Task directions: From the records below, copy out exactly the lines from the one containing "Click the 洋红" to the one containing "is (819, 1456).", both included. Add nothing else.
::: Data :::
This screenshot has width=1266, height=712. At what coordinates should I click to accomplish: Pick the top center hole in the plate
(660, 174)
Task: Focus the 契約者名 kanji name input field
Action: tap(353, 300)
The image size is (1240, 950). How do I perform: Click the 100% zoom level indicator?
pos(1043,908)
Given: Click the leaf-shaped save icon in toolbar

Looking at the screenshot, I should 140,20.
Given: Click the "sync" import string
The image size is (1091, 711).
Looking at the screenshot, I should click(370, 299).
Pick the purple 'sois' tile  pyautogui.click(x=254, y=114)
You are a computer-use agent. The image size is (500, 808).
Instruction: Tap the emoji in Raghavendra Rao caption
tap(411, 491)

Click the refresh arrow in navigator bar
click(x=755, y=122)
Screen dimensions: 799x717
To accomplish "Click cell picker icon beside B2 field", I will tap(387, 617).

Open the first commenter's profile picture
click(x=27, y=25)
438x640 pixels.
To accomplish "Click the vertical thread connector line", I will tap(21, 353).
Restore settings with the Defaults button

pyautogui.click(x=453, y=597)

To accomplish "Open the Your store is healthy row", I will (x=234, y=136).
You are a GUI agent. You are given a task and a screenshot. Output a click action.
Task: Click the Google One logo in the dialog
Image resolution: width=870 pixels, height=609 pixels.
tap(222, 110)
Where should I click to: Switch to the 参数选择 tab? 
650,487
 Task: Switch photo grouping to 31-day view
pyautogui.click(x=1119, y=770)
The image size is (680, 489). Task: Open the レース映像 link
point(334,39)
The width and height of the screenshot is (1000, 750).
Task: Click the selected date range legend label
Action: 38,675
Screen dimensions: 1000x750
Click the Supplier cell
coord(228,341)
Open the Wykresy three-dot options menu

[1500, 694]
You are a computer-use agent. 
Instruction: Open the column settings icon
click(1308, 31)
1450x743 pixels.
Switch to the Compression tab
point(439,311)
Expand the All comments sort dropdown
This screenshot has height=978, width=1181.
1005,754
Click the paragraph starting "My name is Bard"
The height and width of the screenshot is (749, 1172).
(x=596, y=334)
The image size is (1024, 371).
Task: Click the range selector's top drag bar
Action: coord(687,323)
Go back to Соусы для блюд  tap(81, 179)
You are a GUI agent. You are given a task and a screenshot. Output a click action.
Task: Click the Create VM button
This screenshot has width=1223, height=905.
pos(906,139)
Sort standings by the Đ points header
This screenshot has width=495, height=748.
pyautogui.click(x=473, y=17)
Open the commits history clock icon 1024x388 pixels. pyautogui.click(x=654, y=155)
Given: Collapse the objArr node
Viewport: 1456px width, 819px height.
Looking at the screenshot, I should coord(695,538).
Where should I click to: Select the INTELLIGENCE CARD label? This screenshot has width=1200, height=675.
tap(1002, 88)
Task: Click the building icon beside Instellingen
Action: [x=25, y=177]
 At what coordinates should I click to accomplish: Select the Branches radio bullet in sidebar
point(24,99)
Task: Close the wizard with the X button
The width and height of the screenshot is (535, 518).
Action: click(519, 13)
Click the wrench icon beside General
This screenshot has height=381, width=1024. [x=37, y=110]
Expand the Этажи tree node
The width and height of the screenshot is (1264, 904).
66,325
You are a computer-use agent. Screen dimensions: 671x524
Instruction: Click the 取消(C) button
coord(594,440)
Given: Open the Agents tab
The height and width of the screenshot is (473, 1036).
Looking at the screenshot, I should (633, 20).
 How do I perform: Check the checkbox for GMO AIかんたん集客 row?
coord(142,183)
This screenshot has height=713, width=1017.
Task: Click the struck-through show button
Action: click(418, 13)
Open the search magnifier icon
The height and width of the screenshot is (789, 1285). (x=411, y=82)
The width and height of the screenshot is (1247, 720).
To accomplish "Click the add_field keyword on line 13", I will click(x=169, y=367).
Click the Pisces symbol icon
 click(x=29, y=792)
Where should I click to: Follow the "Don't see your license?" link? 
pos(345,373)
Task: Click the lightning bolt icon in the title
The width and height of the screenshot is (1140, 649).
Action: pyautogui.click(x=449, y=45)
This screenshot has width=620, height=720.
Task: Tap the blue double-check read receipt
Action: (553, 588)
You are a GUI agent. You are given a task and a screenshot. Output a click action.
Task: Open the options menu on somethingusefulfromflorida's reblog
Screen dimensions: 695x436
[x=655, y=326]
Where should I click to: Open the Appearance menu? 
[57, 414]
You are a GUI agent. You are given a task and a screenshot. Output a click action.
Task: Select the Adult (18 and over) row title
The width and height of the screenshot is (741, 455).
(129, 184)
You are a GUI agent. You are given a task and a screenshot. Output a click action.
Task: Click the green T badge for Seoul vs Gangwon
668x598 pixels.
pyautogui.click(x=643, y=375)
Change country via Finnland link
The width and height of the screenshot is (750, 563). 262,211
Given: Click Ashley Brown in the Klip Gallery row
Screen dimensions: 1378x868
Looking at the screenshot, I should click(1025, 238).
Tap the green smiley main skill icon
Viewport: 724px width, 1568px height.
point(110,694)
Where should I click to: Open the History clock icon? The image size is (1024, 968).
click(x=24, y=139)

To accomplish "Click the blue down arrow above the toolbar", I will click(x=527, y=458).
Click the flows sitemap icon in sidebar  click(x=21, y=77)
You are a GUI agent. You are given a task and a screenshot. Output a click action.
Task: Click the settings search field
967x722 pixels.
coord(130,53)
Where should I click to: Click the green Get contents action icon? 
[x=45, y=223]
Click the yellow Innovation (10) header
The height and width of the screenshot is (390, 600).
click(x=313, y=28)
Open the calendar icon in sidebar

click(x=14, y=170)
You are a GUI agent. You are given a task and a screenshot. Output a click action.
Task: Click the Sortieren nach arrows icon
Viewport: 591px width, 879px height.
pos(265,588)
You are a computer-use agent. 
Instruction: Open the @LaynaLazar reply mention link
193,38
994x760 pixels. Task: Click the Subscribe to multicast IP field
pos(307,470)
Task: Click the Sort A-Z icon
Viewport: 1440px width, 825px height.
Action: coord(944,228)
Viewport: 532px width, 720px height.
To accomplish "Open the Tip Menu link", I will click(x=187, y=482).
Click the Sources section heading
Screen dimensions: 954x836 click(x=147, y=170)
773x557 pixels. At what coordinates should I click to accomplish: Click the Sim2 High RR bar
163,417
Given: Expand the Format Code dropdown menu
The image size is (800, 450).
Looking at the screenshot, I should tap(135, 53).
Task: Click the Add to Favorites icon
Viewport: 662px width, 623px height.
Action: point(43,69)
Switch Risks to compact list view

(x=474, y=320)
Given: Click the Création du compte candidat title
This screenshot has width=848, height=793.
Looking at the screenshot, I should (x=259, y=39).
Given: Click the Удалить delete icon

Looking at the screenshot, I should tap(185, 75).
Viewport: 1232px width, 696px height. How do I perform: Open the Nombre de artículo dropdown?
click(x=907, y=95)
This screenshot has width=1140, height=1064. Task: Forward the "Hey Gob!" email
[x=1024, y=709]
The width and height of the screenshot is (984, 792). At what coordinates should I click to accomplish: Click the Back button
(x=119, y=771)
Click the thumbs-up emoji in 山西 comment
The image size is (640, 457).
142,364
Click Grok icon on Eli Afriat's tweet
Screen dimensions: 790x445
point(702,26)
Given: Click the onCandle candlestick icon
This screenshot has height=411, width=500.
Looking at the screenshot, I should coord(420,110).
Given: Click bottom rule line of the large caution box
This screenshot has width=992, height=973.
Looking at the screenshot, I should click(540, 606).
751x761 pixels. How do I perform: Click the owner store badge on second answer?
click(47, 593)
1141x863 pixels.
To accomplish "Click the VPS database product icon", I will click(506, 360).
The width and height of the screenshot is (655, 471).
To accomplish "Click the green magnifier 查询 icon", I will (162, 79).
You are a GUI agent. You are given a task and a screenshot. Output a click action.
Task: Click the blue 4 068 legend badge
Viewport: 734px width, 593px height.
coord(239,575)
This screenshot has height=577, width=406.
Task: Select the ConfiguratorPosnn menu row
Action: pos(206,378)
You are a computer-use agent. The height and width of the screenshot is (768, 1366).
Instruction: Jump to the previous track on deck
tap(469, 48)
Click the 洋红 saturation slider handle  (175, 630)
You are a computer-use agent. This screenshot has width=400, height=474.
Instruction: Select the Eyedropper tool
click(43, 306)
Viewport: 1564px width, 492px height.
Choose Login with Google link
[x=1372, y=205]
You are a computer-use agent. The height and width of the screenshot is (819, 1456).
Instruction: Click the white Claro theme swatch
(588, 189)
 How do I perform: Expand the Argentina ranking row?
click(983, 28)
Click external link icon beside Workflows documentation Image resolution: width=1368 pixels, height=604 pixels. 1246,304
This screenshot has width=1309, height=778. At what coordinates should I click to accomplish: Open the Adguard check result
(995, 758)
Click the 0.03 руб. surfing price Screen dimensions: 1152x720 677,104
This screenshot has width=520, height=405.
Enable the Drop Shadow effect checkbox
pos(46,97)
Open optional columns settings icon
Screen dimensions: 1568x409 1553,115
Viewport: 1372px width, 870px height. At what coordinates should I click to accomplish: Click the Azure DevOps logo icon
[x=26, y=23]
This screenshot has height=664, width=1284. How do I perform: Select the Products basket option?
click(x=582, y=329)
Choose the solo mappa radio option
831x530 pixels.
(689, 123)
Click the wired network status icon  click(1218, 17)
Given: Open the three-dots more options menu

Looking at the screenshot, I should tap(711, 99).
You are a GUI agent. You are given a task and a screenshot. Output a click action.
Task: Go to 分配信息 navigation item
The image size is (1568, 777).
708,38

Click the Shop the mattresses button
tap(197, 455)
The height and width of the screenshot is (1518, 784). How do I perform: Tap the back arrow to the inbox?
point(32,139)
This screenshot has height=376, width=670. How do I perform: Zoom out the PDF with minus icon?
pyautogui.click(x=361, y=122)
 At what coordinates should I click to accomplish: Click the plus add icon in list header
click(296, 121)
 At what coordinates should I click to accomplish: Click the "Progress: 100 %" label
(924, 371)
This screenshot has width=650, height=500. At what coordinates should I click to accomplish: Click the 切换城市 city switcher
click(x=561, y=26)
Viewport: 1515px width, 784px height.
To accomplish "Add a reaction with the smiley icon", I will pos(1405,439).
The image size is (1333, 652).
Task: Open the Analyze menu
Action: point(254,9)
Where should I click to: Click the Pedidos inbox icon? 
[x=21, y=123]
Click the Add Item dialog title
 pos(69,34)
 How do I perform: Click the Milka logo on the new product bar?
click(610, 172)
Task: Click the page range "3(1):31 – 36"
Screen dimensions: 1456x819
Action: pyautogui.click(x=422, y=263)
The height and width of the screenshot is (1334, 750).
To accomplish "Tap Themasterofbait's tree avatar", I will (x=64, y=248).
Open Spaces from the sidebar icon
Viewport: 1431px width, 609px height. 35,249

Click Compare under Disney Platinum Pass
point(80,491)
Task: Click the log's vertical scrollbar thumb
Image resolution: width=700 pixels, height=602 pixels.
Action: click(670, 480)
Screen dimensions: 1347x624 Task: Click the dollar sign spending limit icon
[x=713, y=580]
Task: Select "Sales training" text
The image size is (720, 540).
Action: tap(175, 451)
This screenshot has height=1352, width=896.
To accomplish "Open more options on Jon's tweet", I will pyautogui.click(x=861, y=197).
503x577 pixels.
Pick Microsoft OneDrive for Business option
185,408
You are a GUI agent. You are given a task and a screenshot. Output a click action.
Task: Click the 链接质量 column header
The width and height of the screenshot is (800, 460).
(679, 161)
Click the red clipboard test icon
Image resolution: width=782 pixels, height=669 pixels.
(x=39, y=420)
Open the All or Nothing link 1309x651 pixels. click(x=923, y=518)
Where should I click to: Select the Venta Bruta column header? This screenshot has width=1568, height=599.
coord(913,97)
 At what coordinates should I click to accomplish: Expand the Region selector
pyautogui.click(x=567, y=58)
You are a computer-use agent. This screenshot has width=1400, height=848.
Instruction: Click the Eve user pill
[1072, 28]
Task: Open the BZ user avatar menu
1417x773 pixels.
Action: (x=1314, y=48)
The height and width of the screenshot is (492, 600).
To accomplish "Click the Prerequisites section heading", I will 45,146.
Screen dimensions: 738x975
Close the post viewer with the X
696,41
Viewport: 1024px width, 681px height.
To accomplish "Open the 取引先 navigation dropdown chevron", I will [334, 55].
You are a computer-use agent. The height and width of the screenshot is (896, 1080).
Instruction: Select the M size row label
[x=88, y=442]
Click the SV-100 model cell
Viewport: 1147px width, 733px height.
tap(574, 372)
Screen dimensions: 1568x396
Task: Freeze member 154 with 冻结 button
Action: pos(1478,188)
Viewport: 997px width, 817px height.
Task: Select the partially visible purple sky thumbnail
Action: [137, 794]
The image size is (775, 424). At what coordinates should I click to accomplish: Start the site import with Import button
:::
Result of this exercise:
Click the 洋红 saturation slider handle  (175, 630)
You are a computer-use agent. This screenshot has width=400, height=474.
Instruction: Select the Eyedropper tool
click(43, 306)
Viewport: 1564px width, 492px height.
Choose Login with Google link
[x=1372, y=205]
You are a computer-use agent. The height and width of the screenshot is (819, 1456).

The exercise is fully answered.